» **ACTIVITIES**:
**a)** According to the article on Cork's Urban Sculpture Trail, where does the artwork Face Cup sit?
**b)** Translate this sentence from the article on Cork's Urban Sculpture Trail into Spanish: "The first two sculptures, Sentinels on Carey’s Lane and Boom Nouveau on Cook St were installed earlier this summer."

» **EXTRACT PROVIDED**:
12 October 2023
By Mary Bemingham
“I wanted to create a museum for an outdoor space using large-scale replicas of Bronze Age artefacts found in Cork that are beautifully linked to the street’s hospitality heritage” says Fiona Mulholland
A third sculpture was unveiled earlier this month in Cork City as part of the exciting new Island City, Cork’s Urban Sculpture Trail, a Cork City Council project funded by Fáilte Ireland under the Urban Animation Scheme.The artwork Face Cup by artist Fiona Mulholland is a celebration of the county’s rich prehistoric heritage and sits on the facade of the historic Exchange Building on the corner of Princes Street and Oliver Plunkett St. It is part of a unique cultural trail of five contemporary sculptures that are being installed around Cork City this year to encourage locals and visitors to explore new areas of the city and bring art to life on the streets. The first two sculptures, Sentinels on Carey’s Lane and Boom Nouveau on Cook St were installed earlier this summer.
Linking the past to the present, Fiona Mulholland’s artwork of large-scale sculptural reliefs is based on a collection of exceptional Bronze Age ceramic artefacts – a small clay cup decorated with eyes, nose, ears and feet, another pottery vessel with ears and a spoon dating approximately 3800 years old. The original artefacts were excavated by archaeologists working on the site of the N8/N73 Mitchelstown Relief Road in 2004, who have assisted Fiona with ensuring accuracy for the project.

» **DATA SHOWN**:
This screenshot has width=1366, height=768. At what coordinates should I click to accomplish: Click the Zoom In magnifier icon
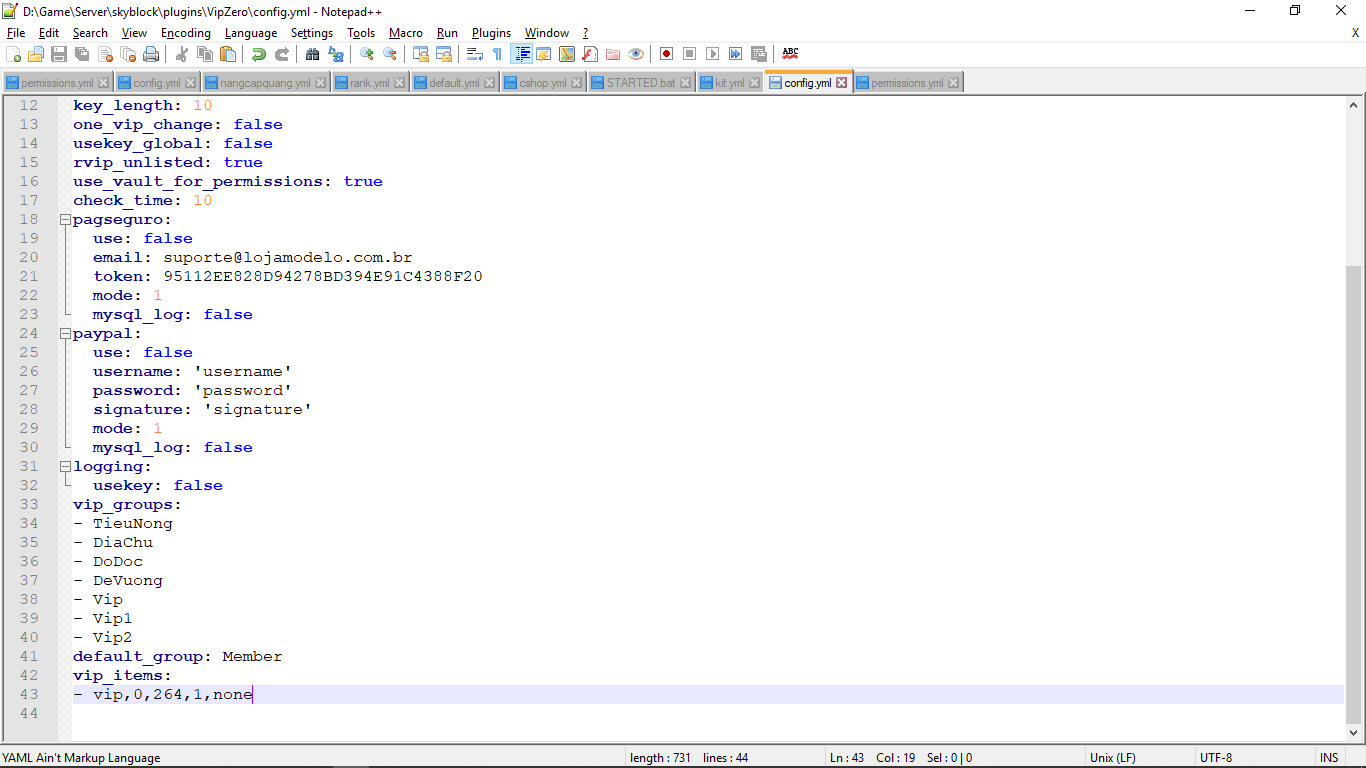(x=367, y=54)
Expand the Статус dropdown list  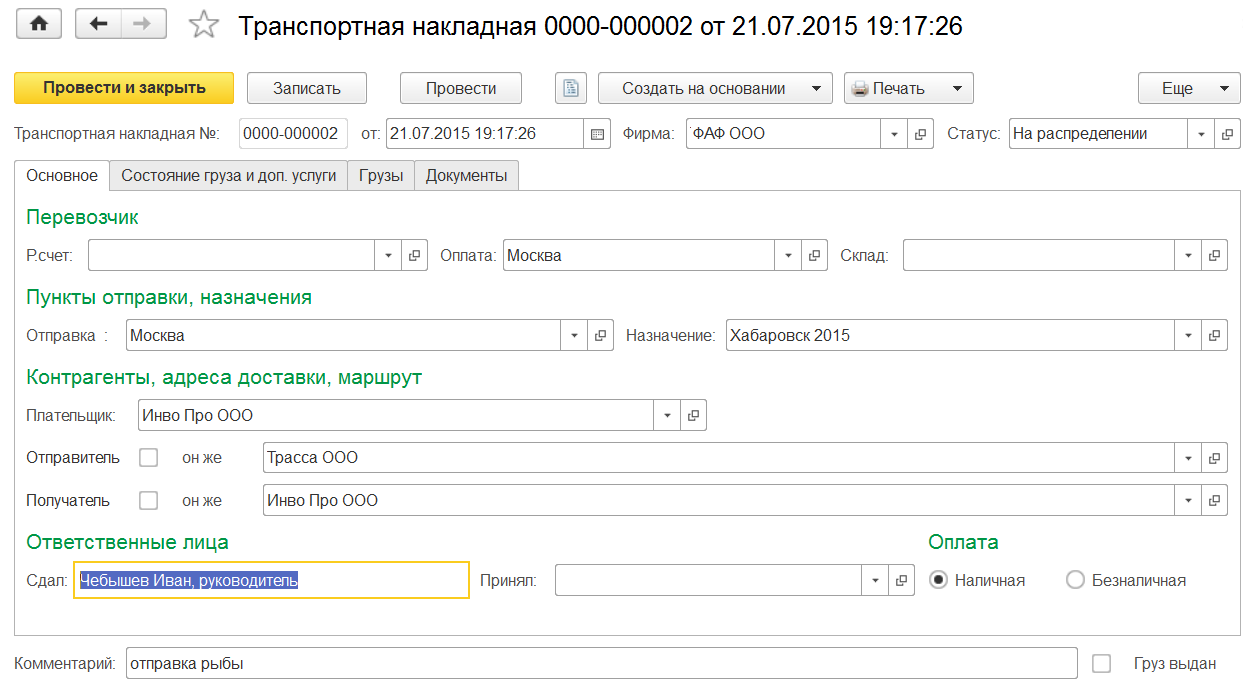[x=1201, y=133]
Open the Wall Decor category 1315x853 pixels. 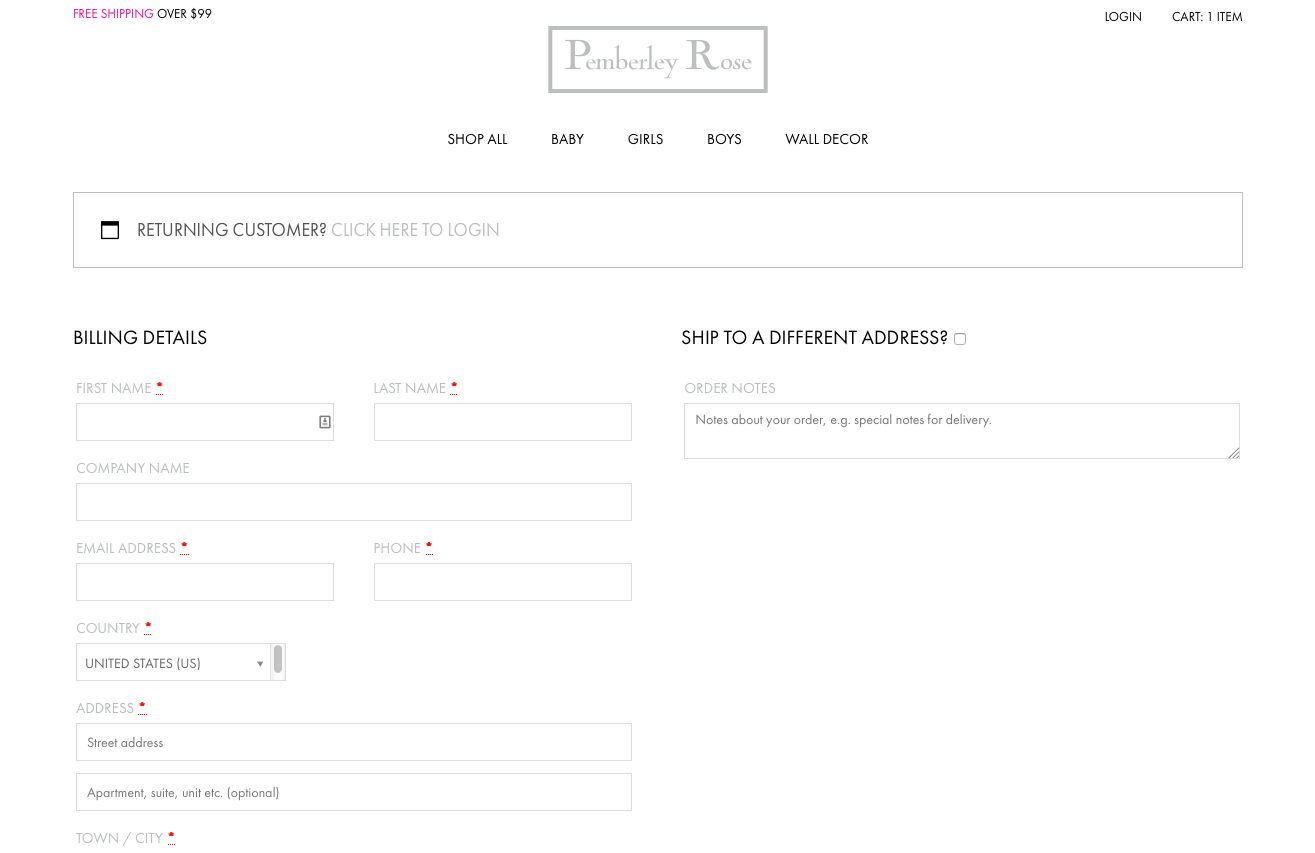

» **TASK-BY-TASK SOLUTIONS**:
**a)** On the facade of the historic Exchange Building on the corner of Princes Street and Oliver Plunkett St.

**b)** Las dos primeras esculturas, Sentinels en Carey’s Lane y Boom Nouveau en Cook St, se instalaron a principios de este verano.